WHAT THE TASK REQUIRES:
Begin your transcription at the line containing "Task: Open a new browser tab" and continue it, word for word, to the final line below. Include only those lines and skip the pictures.

##### DATA LISTING #####

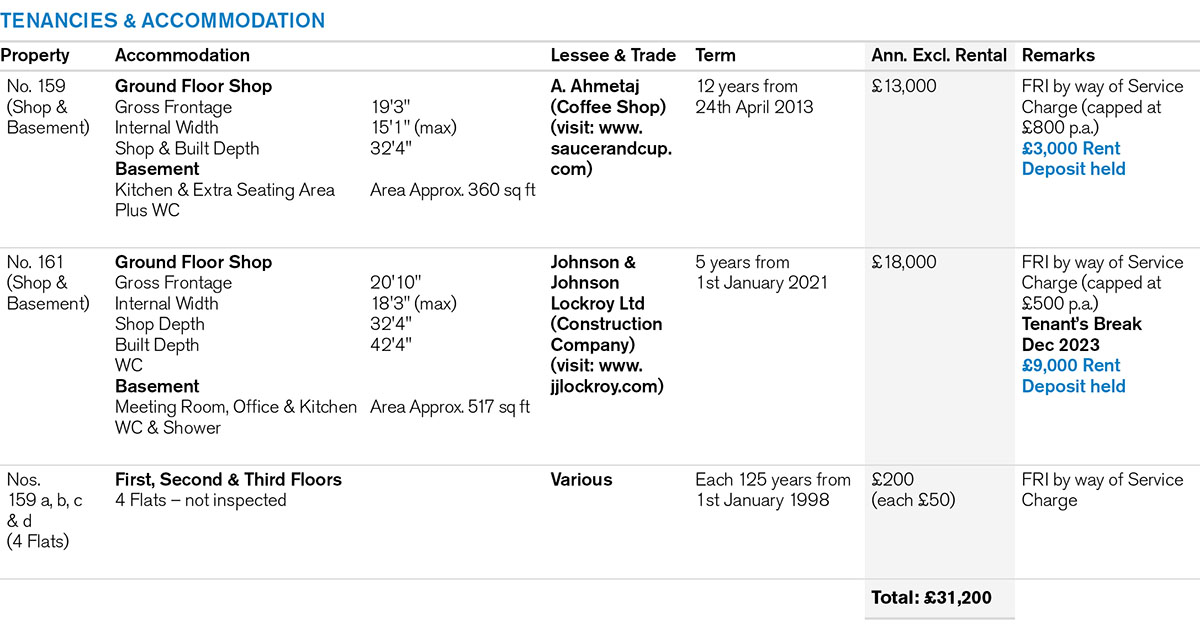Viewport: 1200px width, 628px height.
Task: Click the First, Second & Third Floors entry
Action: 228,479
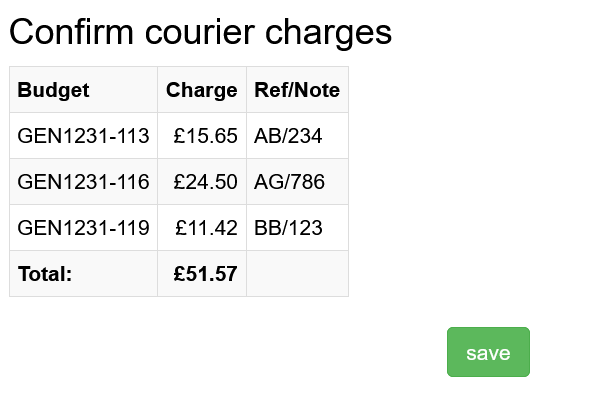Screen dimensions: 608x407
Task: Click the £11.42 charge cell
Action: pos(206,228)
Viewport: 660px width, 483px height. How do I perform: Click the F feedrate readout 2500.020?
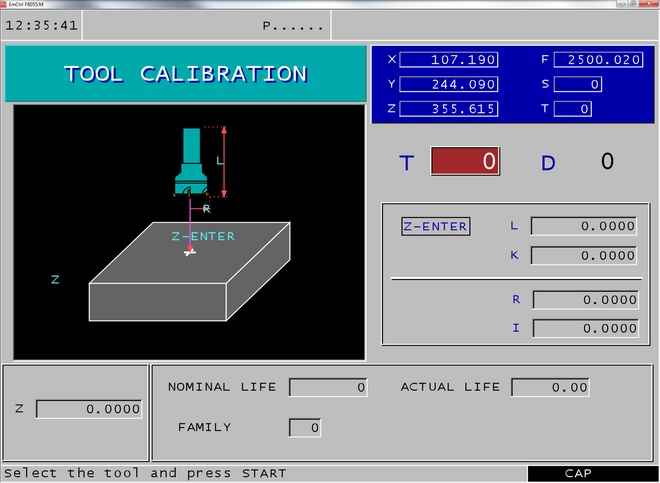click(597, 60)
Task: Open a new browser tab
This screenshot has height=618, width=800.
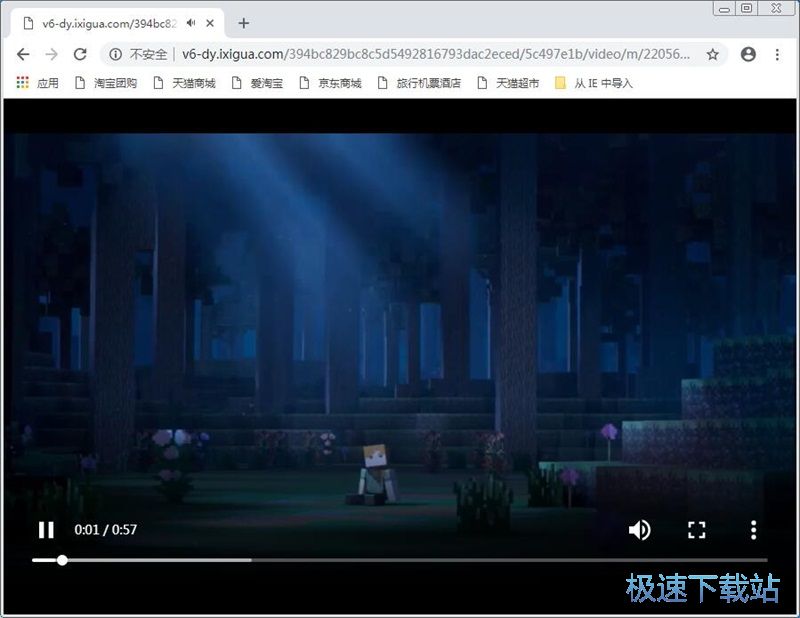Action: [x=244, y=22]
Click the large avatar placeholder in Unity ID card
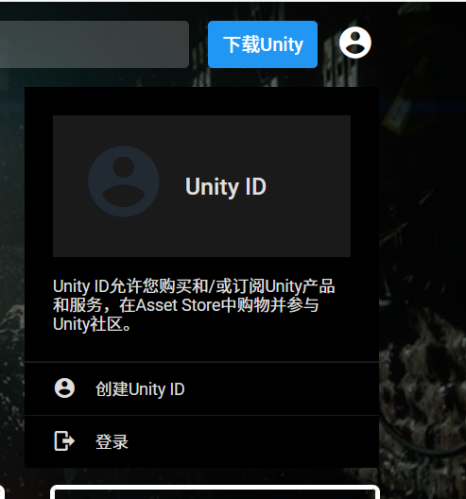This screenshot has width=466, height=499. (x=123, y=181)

#####

EXERCISE ANSWER:
Task: Open a new browser tab
This screenshot has height=618, width=800.
Action: [x=244, y=22]
Click the large avatar placeholder in Unity ID card
This screenshot has width=466, height=499. (x=123, y=181)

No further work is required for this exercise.